The Rydberg formula is given as shown below.
$\dfrac{1}{\lambda } = R{Z^2}\left( {\dfrac{1}{{n_l^2}} - \dfrac{1}{{n_h^2}}} \right)$
Where,
$\lambda$ is the wavelength
R is the Rydberg constant
Z is the atomic number
${n_l}$ is the lower energy level.
${n_h}$ is a higher energy level.
The Paschen series was observed in the year 1908, by a German physicist Friedrich Paschen.
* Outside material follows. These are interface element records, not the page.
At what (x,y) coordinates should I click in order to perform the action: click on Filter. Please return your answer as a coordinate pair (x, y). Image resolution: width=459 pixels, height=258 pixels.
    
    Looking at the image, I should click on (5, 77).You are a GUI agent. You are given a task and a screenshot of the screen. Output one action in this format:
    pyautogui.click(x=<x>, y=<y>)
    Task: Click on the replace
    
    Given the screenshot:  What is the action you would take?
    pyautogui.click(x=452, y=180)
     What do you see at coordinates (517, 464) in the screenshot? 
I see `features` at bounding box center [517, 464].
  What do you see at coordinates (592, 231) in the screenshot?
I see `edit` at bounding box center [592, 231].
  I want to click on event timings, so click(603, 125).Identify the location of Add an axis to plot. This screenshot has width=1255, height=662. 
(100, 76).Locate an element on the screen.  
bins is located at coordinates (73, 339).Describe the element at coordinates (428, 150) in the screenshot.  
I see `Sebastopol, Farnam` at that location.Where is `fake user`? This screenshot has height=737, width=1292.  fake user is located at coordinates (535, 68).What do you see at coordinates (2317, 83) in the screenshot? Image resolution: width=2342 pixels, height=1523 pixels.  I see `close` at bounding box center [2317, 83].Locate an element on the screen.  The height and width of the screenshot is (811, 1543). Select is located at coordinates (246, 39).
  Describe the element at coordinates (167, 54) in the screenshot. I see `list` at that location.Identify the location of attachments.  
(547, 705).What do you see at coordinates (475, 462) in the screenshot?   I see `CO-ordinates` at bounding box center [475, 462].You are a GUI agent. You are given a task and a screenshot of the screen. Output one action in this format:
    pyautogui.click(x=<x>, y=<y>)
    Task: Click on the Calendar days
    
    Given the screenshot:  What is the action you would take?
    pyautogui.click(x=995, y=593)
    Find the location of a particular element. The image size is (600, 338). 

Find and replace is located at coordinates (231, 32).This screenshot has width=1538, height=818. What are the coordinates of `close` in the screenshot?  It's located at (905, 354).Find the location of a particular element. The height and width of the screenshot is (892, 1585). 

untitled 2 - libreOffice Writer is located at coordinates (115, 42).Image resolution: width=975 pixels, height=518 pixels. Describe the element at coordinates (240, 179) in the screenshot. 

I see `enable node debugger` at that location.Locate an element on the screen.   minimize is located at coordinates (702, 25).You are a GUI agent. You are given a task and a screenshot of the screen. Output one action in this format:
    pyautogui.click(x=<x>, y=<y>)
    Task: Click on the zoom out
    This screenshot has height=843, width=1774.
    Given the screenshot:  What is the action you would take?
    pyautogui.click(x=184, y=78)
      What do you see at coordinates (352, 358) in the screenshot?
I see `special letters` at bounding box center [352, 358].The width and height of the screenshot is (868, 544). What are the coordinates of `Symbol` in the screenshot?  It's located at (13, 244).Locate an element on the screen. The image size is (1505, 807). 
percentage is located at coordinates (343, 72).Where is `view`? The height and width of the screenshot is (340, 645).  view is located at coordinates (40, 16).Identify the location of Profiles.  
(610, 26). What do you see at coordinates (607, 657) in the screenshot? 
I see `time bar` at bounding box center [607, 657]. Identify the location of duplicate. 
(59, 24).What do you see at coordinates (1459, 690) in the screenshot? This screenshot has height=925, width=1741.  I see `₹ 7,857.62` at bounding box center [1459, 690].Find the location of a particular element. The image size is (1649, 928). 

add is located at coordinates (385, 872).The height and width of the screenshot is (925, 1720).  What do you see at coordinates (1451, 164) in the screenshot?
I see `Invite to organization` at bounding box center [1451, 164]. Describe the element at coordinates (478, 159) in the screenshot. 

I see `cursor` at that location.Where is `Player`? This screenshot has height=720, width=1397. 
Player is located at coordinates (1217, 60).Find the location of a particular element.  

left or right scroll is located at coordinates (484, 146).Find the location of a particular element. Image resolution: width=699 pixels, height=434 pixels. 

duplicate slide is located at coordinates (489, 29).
The Paschen series takes place when the electron transition takes place from a higher energy state where n = 4,5,6,7,8…to a lower energy level where n = 3.
Given,
The longest wavelength of $H{e^ + }$in Paschen series is ’m’
For $H{e^ + }$, atomic number is 2.
Substitute the values in the equation.
$\Rightarrow \dfrac{1}{m} = R \times 4\left( {\dfrac{1}{9} - \dfrac{1}{{16}}} \right)$
$\Rightarrow \dfrac{1}{m} = \dfrac{{7R}}{{36}}$…….(I)
For $B{e^{3 + }}$
$\Rightarrow \dfrac{1}{{{\lambda _{B{e^ + }}}}} = R \times 16\left( {\dfrac{1}{9} - \dfrac{1}{\infty }} \right)$
$\Rightarrow \dfrac{1}{{{\lambda _{B{e^ + }}}}} = \dfrac{{16R}}{9}$…….(II)
Dividing equation (i) by (ii) as shown below.
$\Rightarrow \dfrac{{{\lambda _{B{e^{3 + }}}}}}{m} = \dfrac{{7 \times 9}}{{16 \times 36}}$
$\Rightarrow {\lambda _{B{e^{3 + }}}} = \dfrac{7}{{64}}m$

Note: The Rydberg formula is valid for only hydrogen and hydrogen like elements. It gives reasonable value only if the highest energy level is greater than the lowest energy level.